C’est pourquoi beaucoup passent à côté de la bonne nouvelle du Christ, ainsi que le dit Paul, l’Evangile semble folie pour ceux qui cherchent la sagesse, et scandale pour les juifs. A ceux qui veulent des miracles en effet, Dieu en donne, mais pas comme ils le voudraient, le Jésus crucifié ne descend pas de la croix, il meurt comme un brigand sans l’intervention visible de Dieu. Mais pourtant il y a une bonne nouvelle pour celui qui sait la voir, c’est ce qui va se passer ensuite : à partir de la Pentecôte, la naissance de l’Eglise et de millions de croyants qui savent que pour eux Christ est vivant et les accompagne. De même à ceux qui voulaient l’obéissance stricte à la loi, Jésus dit bien qu’il accomplit cette loi, mais il le fait d’une manière curieuse en la transgressant, ce que ne pourront comprendre les pharisiens accrochés à leur intégrisme.
Ainsi le Christ accueille toutes les attentes, les espérances, les modes d’être, les pratiques, les fois, les religions, et il permet à chacun de trouver l’accomplissement de son attente, de ses espérances. Il y a une grande ouverture dans l’accueil du Christ à chacun, il n’est pas demandé aux mages de se convertir au judaïsme, ni aux bergers de cesser de croire à ces sornettes d’anges jouant de la trompette, il prend l’attente, le mode de vie, l’espérance de chacun, il l’accepte, et y répond juste à sa manière. Certes, il répond d’une façon décalée, mais sans nier l’attente ou la culture, au contraire il s’appuie dessus.

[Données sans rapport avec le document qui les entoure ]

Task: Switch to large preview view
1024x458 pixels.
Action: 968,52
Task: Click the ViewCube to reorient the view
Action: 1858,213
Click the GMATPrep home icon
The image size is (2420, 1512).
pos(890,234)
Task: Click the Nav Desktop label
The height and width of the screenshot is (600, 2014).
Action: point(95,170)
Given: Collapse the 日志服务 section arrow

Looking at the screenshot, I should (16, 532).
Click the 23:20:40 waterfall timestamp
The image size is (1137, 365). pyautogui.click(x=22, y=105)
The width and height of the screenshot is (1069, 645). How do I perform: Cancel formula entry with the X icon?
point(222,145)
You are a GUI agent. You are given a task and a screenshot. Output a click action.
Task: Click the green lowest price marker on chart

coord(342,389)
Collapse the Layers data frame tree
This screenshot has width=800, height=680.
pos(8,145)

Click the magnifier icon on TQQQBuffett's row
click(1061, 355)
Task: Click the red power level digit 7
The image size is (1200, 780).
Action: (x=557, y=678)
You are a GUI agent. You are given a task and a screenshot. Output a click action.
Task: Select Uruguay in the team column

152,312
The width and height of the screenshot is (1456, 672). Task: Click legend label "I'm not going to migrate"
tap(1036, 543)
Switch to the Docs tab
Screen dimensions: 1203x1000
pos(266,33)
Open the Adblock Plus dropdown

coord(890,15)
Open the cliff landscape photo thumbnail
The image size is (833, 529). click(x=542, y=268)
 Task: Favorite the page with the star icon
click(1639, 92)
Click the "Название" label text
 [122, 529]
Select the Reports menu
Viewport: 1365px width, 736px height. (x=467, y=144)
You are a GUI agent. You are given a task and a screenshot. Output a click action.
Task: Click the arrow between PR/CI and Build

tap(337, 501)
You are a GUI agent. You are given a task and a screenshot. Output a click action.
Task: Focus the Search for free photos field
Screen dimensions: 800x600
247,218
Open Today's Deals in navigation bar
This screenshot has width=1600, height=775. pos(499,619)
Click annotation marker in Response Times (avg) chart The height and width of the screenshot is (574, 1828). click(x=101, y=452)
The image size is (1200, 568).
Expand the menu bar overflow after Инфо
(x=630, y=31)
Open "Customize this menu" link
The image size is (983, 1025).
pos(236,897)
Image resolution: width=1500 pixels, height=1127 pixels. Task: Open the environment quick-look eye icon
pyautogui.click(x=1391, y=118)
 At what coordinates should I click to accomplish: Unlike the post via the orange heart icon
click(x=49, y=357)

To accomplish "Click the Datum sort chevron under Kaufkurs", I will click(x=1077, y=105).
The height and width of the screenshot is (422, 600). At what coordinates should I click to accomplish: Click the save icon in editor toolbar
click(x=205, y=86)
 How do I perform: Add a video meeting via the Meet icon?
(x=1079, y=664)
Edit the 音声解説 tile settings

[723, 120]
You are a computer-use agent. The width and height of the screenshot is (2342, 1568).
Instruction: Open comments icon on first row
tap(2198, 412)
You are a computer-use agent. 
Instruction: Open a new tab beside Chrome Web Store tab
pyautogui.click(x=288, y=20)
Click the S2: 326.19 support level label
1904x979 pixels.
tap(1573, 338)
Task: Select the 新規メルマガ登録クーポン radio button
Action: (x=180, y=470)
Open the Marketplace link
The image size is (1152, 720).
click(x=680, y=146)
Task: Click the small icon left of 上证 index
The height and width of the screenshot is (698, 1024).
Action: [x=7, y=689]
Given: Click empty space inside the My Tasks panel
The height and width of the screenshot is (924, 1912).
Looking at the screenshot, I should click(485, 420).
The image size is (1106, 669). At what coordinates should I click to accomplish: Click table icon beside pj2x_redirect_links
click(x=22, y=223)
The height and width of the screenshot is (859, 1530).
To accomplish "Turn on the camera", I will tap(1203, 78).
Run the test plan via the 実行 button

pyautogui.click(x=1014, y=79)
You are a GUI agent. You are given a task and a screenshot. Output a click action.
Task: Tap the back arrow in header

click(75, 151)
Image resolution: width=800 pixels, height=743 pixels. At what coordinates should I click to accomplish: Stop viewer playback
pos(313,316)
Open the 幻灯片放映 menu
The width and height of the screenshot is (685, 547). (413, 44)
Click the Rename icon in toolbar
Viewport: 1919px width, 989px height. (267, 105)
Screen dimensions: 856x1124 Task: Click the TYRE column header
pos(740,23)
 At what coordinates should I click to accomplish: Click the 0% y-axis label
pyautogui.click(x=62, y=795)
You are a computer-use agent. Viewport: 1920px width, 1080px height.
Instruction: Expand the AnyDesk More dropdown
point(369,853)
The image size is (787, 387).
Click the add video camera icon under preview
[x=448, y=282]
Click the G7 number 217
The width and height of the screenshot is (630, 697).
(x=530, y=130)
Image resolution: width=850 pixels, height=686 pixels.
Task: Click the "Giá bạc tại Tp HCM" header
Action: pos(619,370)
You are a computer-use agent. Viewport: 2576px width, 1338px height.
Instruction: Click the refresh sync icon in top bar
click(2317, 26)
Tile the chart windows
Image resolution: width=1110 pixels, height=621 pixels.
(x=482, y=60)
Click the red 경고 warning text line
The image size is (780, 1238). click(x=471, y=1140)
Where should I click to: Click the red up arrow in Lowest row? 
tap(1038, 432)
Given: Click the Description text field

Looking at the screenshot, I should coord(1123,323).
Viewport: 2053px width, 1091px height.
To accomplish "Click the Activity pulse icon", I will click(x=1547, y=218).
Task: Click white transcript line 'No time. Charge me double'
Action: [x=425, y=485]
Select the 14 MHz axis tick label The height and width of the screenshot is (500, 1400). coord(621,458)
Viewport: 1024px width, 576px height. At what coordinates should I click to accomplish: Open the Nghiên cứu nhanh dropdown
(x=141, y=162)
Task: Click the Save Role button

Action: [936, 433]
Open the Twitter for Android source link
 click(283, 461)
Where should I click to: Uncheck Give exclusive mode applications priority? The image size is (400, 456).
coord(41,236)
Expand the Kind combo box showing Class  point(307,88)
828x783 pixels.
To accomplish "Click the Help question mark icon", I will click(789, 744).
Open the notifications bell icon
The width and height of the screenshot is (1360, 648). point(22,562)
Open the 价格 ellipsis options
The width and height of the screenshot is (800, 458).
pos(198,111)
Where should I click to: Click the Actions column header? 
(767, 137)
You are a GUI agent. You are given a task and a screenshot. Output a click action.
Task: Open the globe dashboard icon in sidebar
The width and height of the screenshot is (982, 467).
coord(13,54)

Il faut que nous sachions cela pour notre propre vie. C’est dans notre culture, dans nos préoccupations que Jésus peut se révéler et c’est là qu’il peut apporter quelque chose. Il est la réponse à nos interrogations, à nos attentes, quelles qu’elles soient, mais sans doute pas forcément comme nous l’attendrions. De même on enseigne que la prière toujours est exaucée, Dieu y répond toujours, mais pas forcément et même rarement de la manière que nous aurions envisagé nous. C’est pourquoi il faut une grande disponibilité pour écouter et être capable de comprendre et de recevoir la réponse de Dieu, et comment le Christ peut combler notre attente.
Cela doit nous amener à en tirer des conséquences pour construire un christianisme moderne : il ne faut pas prendre ces récits pour des exemples à imiter, ni vouloir imiter la foi des premiers chrétiens, ni même prendre pour exemple la manière avec laquelle on croyait du temps de nos Réformateurs. Au contraire, les récits que nous avons cités sont des preuves qu’il faut adapter l’Evangile à la culture, à l’époque, et accepter les préoccupations des gens, leurs aspirations, ne pas les nier, ni tenter de donner des réponses à des questions qui ne sont plus les leurs. Il faut donc accepter les questions, les aspirations d’une époque, et montrer que d’une certaine manière, l’Evangile y répond, même si en y répondant, même si, par cette réponse, il nous force à nous déplacer, à bouger dans nos convictions ou notre manière de voir l’issue. Il faut vivre dans notre monde, et l’Evangile ne demande pas d’en sortir. L’originalité du message se trouve dans la manière de recevoir la réponse à nos aspirations.
Il nous faut admettre un christianisme non formaté et tolérant. Le Christ peut se manifester de beaucoup de manières différentes suivant la personnalité de chacun, et même dans des voies apparemment condamnables. Le modèle de vie chrétienne en tout cas n’est pas unique. Le Christ peut se révéler comme ultime rationalité à celui qui a un esprit rationnel, source infinie d’esprit au charismatique, comme celui qui donne la paix à l’angoissé, un amour infini à celui qui se sent mal-aimé, comme celui qui accomplit la justice à celui qui est sensible à cela etc.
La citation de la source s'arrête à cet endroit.